Calculate how Xander's estate is going to devolve, giving reasons for your calculations. (10)
Statutory amount = R250 000.
i) Xander (X)'s estate has to pay R100 000 to Wanda (W) in terms of matrimonial
property law (the accrual that she was entitled to). X's intestate estate available for
distribution therefore amounts to R800 000 (R900 000 – R100 000 = R800 000).
ii) X had a spouse and children - therefore section 1(1)(c) of the Intestate Succession
Act 81 of 1987 applies in terms of which the spouse inherits either a child's share
or R250 000 (the statutory amount) whichever is the greater and the children share
the rest of the estate equally.
iii) A child's share is calculated by dividing the value of the intestate estate by the
number of children of the deceased
iv) who have either survived him,
v) or have predeceased him but are survived by their descendants,
vi) plus the number of surviving spouses (in this case only W).
vii) To calculate the child's share we therefore count Ben (B), Charl (C) and David (D)
(since D left children to represent him) plus W (B, C, D en W = 4), and divide R800
000 by 4. This means a child's share amounts to R200 000.
viii) Since a child’s share of R200 000 is less than the statutory amount of R250 000, W
inherits the amount of R250 000.
ix) After X inherits R250 000, R550 000 remains in X’s intestate estate to be divided
equally amongst his children.
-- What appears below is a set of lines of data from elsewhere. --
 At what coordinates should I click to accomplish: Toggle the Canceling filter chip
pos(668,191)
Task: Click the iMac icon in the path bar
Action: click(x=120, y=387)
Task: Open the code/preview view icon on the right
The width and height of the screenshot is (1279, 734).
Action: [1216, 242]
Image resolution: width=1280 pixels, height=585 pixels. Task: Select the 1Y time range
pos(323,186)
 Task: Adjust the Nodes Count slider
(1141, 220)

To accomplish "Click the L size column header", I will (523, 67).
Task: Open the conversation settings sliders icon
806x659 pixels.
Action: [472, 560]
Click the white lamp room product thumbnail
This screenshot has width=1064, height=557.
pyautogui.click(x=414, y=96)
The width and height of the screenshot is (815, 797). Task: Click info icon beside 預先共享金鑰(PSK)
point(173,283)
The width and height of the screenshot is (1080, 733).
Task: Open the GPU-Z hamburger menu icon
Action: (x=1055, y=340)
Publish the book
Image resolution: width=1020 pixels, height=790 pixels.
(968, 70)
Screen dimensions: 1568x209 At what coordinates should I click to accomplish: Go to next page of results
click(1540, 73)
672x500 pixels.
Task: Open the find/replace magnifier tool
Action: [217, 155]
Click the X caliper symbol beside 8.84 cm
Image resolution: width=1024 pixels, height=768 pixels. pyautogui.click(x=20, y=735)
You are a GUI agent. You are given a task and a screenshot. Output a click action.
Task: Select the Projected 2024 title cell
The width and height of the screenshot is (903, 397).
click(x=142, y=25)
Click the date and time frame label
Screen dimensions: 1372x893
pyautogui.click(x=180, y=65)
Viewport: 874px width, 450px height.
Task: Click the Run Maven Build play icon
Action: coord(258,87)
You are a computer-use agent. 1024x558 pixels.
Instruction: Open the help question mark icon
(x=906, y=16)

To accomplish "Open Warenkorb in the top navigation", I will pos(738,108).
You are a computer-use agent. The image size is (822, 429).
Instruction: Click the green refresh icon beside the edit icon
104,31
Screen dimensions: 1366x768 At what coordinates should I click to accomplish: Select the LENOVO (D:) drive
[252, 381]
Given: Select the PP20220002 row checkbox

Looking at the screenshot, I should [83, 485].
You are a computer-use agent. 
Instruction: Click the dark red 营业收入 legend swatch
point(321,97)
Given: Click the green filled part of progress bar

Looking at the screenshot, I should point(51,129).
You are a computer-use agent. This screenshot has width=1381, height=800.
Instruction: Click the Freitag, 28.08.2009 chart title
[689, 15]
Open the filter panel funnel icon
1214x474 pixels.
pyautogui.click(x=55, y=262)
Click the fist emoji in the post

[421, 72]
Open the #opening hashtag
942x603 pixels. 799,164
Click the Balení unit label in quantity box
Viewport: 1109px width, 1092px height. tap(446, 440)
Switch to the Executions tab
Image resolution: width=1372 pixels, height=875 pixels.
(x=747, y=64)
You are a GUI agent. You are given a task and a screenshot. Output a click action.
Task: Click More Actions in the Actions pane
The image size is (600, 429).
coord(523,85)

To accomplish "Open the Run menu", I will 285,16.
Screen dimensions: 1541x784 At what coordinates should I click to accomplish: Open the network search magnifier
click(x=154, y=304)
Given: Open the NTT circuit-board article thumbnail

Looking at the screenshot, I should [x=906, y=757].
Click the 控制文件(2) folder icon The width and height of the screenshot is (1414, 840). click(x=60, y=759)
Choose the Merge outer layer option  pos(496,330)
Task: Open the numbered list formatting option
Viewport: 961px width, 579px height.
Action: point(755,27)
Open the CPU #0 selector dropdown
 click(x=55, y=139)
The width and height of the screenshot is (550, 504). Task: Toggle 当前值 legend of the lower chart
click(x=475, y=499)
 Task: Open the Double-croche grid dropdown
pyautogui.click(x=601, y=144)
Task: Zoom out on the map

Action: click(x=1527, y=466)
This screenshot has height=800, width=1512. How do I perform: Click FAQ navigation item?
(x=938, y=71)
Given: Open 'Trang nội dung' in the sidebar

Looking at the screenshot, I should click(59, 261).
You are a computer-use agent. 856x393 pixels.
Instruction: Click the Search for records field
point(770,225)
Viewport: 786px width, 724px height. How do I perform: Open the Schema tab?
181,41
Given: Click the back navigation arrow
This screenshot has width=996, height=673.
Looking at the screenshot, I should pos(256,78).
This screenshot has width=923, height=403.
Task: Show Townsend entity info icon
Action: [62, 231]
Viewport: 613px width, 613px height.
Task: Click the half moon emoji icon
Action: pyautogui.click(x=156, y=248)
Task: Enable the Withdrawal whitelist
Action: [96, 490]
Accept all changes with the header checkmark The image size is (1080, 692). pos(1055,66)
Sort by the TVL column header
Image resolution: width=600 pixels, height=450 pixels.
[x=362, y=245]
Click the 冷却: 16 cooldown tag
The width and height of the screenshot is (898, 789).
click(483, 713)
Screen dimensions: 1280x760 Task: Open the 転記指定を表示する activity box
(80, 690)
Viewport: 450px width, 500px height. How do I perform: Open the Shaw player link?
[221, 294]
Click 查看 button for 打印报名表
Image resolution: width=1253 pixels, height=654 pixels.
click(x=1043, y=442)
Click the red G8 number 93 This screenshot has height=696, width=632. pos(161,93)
X's children, B, C and D (represented by his
children), inherit the residue in equal shares (R550 000 ÷ 3 = R183 333).
x) B and C each inherit R183 333 and E and F inherit D's share equally, each inheriting
R91 666.
xi) F may inherit even though he was born of unmarried parents, because in terms of
the Intestate Succession Act no difference should be made between children born
of married or unmarried parents.
xii) Gavin (G) may not inherit from X, because he is not a blood relation of D but a step-
child.
2. Tom committed suicide in 2014. He left a letter in which he wrote that he revoked all previous wills
and left all his possessions to his two children from his first marriage, Susan and Dennis. This
letter was only signed with Tom's signature. It appears that he had executed a valid will two years
previously in which he had left all his possessions to his second wife and nothing to his children.
Answer questions (a) and (b) on this set of facts.
a) Is the letter that Tom left behind a valid will? Give a reason for your answer. (2)
The will is not a valid will (1) because it was not signed by two competent witnesses (1)
b) Susan and Dennis approach you for advice. They want to know if there is any way that they
can inherit. Give a brief discussion of the problem with reference only to most recent and
most authoritative case law. (Discuss the current legal position without discussing the
previous split in opinion that existed.) (13)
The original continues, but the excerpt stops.